Tangled Pad Thai with Peanut-Lime Dressing - RECIPE
I cannot get enough of this thai salad; not only is it quick to whip up for lunches, but it's also been great to have during these warm fall days that we've been experiencing this month. I also like to make a double batch of the dressing and save it in the fridge for the next day.
What you're going to need for the salad (two servings):
- Two carrots
- A zucchini
- Thick pad thai rice noodles
- Purple cabbage
- any other vegetable that you might want to include
- 1-2 tbsp Peanut butter (Adam's is my brand of choice--no artificial Skippy or Kraft PB, it won't work with this recipe)

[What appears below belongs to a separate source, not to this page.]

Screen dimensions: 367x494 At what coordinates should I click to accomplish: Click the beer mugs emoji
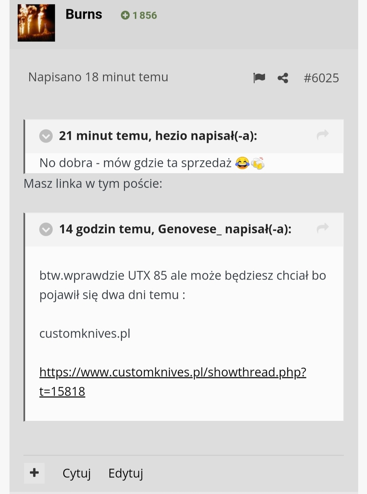click(257, 164)
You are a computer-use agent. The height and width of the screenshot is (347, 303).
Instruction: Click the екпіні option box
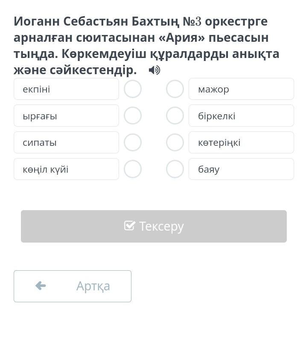click(66, 89)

- 4 tbsp of Tamari (I prefer the low sodium version or it can get too salty)
- 2 tbsp Olive oil
- 1/2 teaspoon of Garlic (I never measure my garlic haha)
- Juice from a large lime
- 1 tbsp brown sugar
- To make the dressing, just place all ingredients in a mason jar (with a lid) and shake vigourously. If you're having a hard time with the peanut butter smoothing out, just use a fork and whisk it until it becomes smooth and blends in with the rest of the ingredients.

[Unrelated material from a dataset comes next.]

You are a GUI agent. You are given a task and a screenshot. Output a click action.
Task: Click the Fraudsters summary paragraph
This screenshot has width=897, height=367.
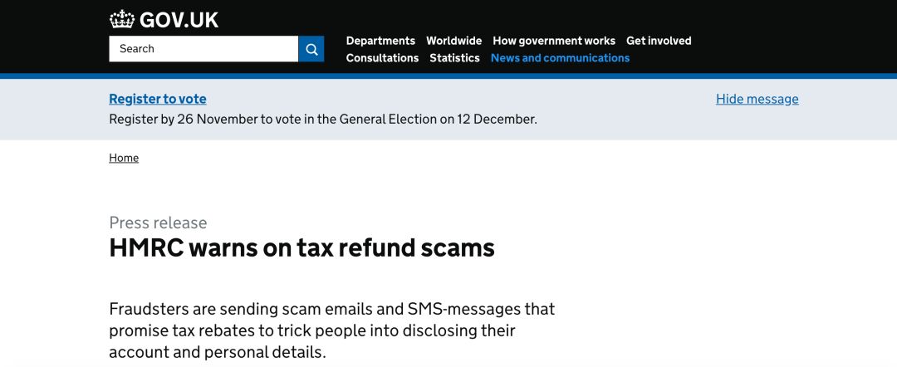(x=331, y=330)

Place two handfuls of spinach in your bowl, and then start spiralizing your veggies and add them into your bowl. While your making your vegetable noodles, start bowling some water for your noodles and cook them according to the package (I like to take mine out of the water a few minutes before the package suggests). When the noodles are ready, drain and rinse them in cold water. Add the noodles and shredded cabbage (and whatever other veggies you'd like) to your bowl and top it all with sprouts. Take your mixed dressing and apply liberally to your thai salad. Et voila! You now have the meal I've been eating non stop for the last week.